Vol. 4 No. 1 (2026): Journal of Big Data and Artificial Intelligence (JBDAI)

Comparative Analysis of Wind Turbine Blade Design for Urban India: Optimizing Power Generation and Structural Efficiency

DOI
https://doi.org/10.54116/jbdai.v4i1.75
Submitted
November 27, 2025
Published
2026-05-19

Abstract

India’s cities are expanding rapidly, and with them grows the need for clean, local, and reliable energy solutions. Urban environments, however, create unpredictable wind conditions due to tall buildings, narrow streets, and constantly shifting airflow.
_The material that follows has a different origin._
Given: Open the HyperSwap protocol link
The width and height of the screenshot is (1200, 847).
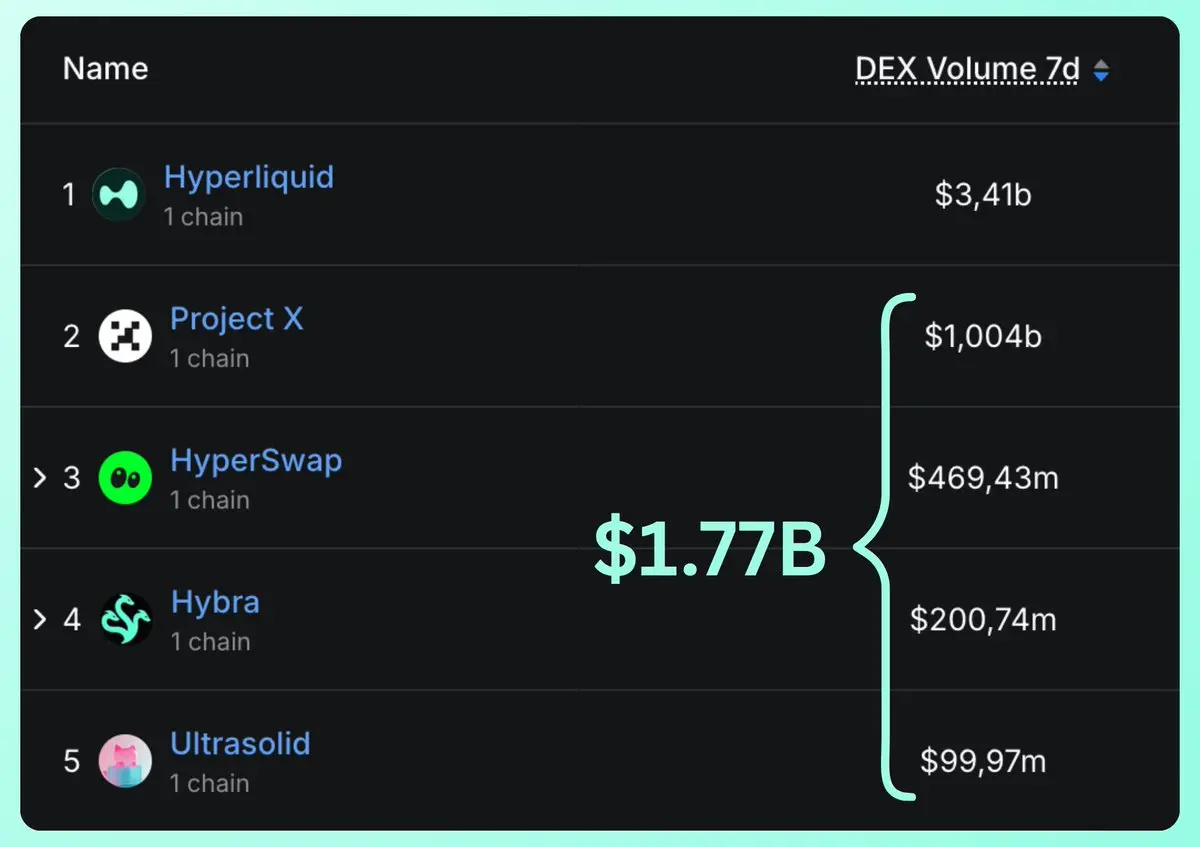Looking at the screenshot, I should 256,461.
This makes choosing the right wind turbine design a challenge—especially since traditional turbines struggle in such settings. Vertical-Axis Wind Turbines (VAWTs), including Darrieus, Helical, H-Rotor, and Savonius designs, offer promising alternatives because they work well in turbulent, low-space environments. In this work, we introduce a practical decision-making framework that blends real-world geospatial factors with modern data-driven modelling to determine which turbine design best fits each major Indian city. We generated a nationwide dataset using coastal influences, altitude patterns, roughness levels, and seasonal effects, and trained machine-learning models to predict wind speed, power output, and the most suitable turbine type for any location. Our results show that Darrieus turbines perform best in cities with stronger and more consistent winds, while Savonius and H-Rotor designs are better suited for dense urban regions with lower wind speeds. The machine-learning models achieved strong accuracy, making the system reliable for city-wise recommendations. This study provides a simple, adaptable framework that can support rooftop installations, urban planning, and small-scale renewable projects. It brings together engineering understanding and intelligent modelling to help Indian cities harness the winds they experience every day.